You can limit the total number of connections that a file system can concurrently open. This is useful when the file system cannot handle a large number of concurrent reads / writes or open connections at the same time.

For example, very small HDFS clusters with few RPC handlers can sometimes be overwhelmed by a large Flink job trying to build up many connections during a checkpoint.

To limit a specific file system’s connections, add the following entries to the Flink configuration. The file system to be limited is identified by its scheme.

fs.<scheme>.limit.total: (number, 0/-1 mean no limit)
fs.<scheme>.limit.input: (number, 0/-1 mean no limit)
fs.<scheme>.limit.output: (number, 0/-1 mean no limit)
fs.<scheme>.limit.timeout: (milliseconds, 0 means infinite)
fs.<scheme>.limit.stream-timeout: (milliseconds, 0 means infinite)

You can limit the number if input/output connections (streams) separately (fs.<scheme>.limit.input and fs.<scheme>.limit.output), as well as impose a limit on the total number of concurrent streams (fs.<scheme>.limit.total). If the file system tries to open more streams, the operation will block until some streams are closed. If the opening of the stream takes longer than fs.<scheme>.limit.timeout, the stream opening will fail.

To prevent inactive streams from taking up the complete pool (preventing new connections to be opened), you can add an inactivity timeout for streams: fs.<scheme>.limit.stream-timeout. If a stream does not read/write any bytes for at least that amount of time, it is forcibly closed.

These limits are enforced per TaskManager, so each TaskManager in a Flink application or cluster will open up to that number of connections. In addition, the limits are also only enforced per FileSystem instance. Because File Systems are created per scheme and authority, different authorities will have their own connection pool. For example hdfs://myhdfs:50010/ and hdfs://anotherhdfs:4399/ will have separate pools.

Entropy injection for S3 file systems

The bundled S3 file systems (flink-s3-fs-presto and flink-s3-fs-hadoop) support entropy injection. Entropy injection is a technique to improve scalability of AWS S3 buckets through adding some random characters near the beginning of the key.

If entropy injection is activated, a configured substring in the paths will be replaced by random characters.

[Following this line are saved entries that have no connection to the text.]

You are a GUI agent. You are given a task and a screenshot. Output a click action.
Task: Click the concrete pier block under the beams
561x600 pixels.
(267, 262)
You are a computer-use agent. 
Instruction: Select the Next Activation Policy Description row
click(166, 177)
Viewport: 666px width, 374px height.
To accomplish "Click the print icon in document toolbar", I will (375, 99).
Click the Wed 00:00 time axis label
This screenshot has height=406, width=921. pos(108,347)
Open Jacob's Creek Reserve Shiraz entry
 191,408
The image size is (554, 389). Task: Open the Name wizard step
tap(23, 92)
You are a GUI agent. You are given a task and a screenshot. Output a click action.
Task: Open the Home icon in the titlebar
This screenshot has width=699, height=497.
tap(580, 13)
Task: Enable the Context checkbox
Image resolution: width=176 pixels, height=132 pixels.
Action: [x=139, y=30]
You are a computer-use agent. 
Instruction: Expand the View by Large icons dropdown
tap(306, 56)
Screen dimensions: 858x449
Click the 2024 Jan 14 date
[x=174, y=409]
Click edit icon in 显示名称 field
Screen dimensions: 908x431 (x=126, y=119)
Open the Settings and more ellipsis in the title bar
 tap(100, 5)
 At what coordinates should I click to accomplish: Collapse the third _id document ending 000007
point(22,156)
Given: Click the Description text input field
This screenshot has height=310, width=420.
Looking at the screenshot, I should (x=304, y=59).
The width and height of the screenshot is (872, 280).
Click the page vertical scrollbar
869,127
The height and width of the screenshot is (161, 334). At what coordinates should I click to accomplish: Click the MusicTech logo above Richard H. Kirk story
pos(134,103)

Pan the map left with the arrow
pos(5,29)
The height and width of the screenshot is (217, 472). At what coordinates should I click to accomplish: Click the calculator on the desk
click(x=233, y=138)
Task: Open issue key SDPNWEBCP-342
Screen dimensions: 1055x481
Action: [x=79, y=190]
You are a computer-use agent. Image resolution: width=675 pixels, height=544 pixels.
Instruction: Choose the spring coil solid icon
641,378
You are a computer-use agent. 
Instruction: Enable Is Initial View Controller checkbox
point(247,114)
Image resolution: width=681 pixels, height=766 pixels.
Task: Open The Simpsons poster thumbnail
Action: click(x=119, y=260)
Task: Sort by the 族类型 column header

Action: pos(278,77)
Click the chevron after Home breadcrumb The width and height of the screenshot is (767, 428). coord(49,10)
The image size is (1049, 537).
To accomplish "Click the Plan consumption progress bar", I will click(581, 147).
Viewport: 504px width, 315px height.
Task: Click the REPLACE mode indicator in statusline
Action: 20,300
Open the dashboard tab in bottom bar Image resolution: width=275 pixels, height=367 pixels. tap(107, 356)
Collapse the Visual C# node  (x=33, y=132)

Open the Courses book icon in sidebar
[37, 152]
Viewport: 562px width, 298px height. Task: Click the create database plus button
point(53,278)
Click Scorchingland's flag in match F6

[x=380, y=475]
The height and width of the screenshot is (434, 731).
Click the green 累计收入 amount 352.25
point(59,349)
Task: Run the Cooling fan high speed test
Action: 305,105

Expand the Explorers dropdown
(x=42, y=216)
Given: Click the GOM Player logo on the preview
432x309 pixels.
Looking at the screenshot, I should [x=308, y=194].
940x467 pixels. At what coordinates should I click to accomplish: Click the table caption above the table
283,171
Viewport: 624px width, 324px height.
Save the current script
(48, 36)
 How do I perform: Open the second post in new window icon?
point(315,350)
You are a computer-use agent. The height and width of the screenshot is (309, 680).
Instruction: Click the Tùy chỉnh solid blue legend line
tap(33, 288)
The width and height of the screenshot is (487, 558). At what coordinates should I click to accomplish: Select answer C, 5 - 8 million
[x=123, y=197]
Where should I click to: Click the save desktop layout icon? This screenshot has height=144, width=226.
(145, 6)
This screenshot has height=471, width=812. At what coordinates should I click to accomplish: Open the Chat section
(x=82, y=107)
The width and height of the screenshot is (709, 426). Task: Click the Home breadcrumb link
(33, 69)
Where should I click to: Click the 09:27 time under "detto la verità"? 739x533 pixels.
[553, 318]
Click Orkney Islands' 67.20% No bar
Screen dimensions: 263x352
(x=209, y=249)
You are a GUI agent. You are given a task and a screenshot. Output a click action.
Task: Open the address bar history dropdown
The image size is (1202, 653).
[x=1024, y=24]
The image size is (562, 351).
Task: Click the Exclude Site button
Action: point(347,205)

For example, path s3://my-bucket/checkpoints/_entropy_/dashboard-job/ would be replaced by something like s3://my-bucket/checkpoints/gf36ikvg/dashboard-job/.

Note that this only happens when the file creation passes the option to inject entropy!, otherwise the file path will simply remove the entropy key substring. See FileSystem.create(Path, WriteOption) for details.

Note: The Flink runtime currently passes the option to inject entropy only to checkpoint data files. All other files, including checkpoint metadata and external URI do not inject entropy, to keep checkpoint URIs predictable.

To enable entropy injection, configure the entropy key and the entropy length parameters.

s3.entropy.key: _entropy_
s3.entropy.length: 4 (default)

The s3.entropy.key defines the string in paths that is replaced by the random characters. Paths that do not contain the entropy key are left unchanged. If a file system operation does not pass the “inject entropy” write option, the entropy key substring is simply removed. The s3.entropy.length defined the number of random alphanumeric characters to replace the entropy key with.

Adding new File System Implementations

File system implementations are discovered by Flink through Java’s service abstraction, making it easy to add additional file system implementations.

In order to add a new File System, the following steps are needed:

Add the File System implementation, which is a subclass of org.apache.flink.core.fs.FileSystem.
Add a factory that instantiates that file system and declares the scheme under which the FileSystem is registered. This must be a subclass of org.apache.flink.core.fs.FileSystemFactory.
Add a service entry. Create a file META-INF/services/org.apache.flink.core.fs.FileSystemFactory which contains the class name of your file system factory class.

See the Java Service Loader docs for more details on how service loaders work.